There’s No One-Stop Shopping for Socially Conscious Money Publications
Despite a trunkload of yellowing press clippings from the mainstream media and the burgeoning ranks of socially responsible mutual funds, coverage of progressive money issues remains a niche market.
There still isn’t a full-fledged magazine-particularly of the slick, bimonthly variety-that serves the socially conscious money community. Business Ethics, which was a publication like that, recently had to retrench, changing from glossy to newsletter format and cutting back staff. And despite the billions being invested into social screens, Good Money, the nation’s first socially responsible investment (SRI) newsletter, recently ceased printed publication after 15 years (it still maintains a web site).

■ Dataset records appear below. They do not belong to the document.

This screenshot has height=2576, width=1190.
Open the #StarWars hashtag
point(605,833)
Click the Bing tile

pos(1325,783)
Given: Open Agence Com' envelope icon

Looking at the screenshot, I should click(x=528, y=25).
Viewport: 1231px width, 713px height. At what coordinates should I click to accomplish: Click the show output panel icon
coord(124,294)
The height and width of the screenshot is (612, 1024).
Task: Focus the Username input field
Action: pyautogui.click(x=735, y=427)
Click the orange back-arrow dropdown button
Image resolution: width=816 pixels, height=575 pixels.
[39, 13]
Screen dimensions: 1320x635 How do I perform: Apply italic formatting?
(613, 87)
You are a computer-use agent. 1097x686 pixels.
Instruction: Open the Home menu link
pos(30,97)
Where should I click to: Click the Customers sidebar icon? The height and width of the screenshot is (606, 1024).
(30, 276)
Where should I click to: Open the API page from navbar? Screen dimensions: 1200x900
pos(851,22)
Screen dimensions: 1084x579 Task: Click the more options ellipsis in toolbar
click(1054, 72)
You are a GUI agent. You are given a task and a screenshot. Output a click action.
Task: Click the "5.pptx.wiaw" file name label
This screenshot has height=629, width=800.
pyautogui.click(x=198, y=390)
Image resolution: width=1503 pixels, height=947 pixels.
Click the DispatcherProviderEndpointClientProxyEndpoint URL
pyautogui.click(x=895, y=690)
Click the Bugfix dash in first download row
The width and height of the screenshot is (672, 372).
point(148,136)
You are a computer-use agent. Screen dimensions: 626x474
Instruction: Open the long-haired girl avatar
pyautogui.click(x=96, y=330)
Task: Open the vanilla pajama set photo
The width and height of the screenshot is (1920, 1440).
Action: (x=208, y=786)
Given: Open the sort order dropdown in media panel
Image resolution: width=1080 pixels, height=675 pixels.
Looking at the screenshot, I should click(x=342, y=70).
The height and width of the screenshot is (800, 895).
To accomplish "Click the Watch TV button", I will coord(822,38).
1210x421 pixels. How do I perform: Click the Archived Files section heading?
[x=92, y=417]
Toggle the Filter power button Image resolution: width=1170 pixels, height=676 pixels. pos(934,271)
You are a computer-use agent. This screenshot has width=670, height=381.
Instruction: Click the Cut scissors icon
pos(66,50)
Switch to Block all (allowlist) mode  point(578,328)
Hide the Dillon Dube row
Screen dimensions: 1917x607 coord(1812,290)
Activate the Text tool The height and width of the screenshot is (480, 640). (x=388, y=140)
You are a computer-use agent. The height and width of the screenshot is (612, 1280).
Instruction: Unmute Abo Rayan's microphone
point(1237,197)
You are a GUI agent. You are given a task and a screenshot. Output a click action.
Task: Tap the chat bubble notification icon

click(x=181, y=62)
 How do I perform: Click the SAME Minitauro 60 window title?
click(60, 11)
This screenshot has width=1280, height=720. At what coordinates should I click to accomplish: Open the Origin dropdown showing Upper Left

To stay fully informed about socially conscious money issues, you need to subscribe to several different journals. I’ll note in passing that both E and Green Living, the environmental journal I publish and edit, cover financial issues. For the general green reader interested in one-stop reading, however, Co-op America Quarterly is your best bet. Best known for its National Green Pages, the Quarterly has regular columns on product boycotts, green consuming, and ethical investing trends. The Quarterly even offers some tidbits for those who run businesses-although the investment-minded should try In Business or Business Ethics.
Another good source of information about investing and “making a difference” is The GreenMoney Journal, which publishes a useful chart showing the performance of socially responsible mutual funds, and offers some excellent Web sites for further exploration (The GreenMoney Online Guide at www.greenmoney.com and SRInvest at www.tbzweb.com/srinvest). This is not just another business magazine; a recent article focused on the place where spirituality and business intersect.
Despite its slimmer size, Business Ethics remains a well-crafted journal. Publisher/editor Marjorie Kelly has done a fine job exploring some of the thornier questions surrounding ethical business, and has avoided becoming a “good business” cheerleader (a great temptation when a significant portion of your magazine’s revenue comes from advertising). In its most recent, 10th anniversary issue, Business Ethics’ editorial focus was “What has ethical business accomplished in 10 years?” The quick answer: Despite some attitude shifts and consciousness raising, big corporate interests are more entrenched than ever.
For how-to advice, In Business, focusing exclusively on environmental entrepreneurs, is the top choice. In Business covers trends, profiles green companies and has regular columns on marketing. Many of the articles are geared to new, small operations and don’t require an MBA to understand (41 percent of its readers are in the dreaming/planning stage).
Social investors looking for stock recommendations will want The Clean Yield newsletter or Franklin Research’s Insight. Both journals, which are published by well-respected SRI money management firms, follow the traditional investment newsletter format of in-depth stock recommendations and follow-up on previous picks. Each avoids the hyperbole rampant among investment gurus and gives social assessments of the companies it recommends, along with the financials. Insight subscribers automatically receive Investing for a Better World (also available separately). It covers news and trends in the SRI field, but doesn’t give financial advice. A recent column notes that consumers are slow to pick up on positive changes in corporate policies. It cites the case of Coors, a fixture on many boycott lists, though it has had progressive policies in place since 1987. (Coors has even been boycotted by the religious right for extending benefits to same sex part ners and supporting AIDS-related causes.)
Social investors seeking to change corporate behavior through the potent tool of shareholder activism need The Corporate Examiner. Published by the Interfaith Center on Corporate Responsiblity, the country’s leading organizer of progressive shareholder resolutions, it highlights the most significant issues before shareholders.
MARSHALL GLICKMAN is publisher of the Vermont-based Green Living.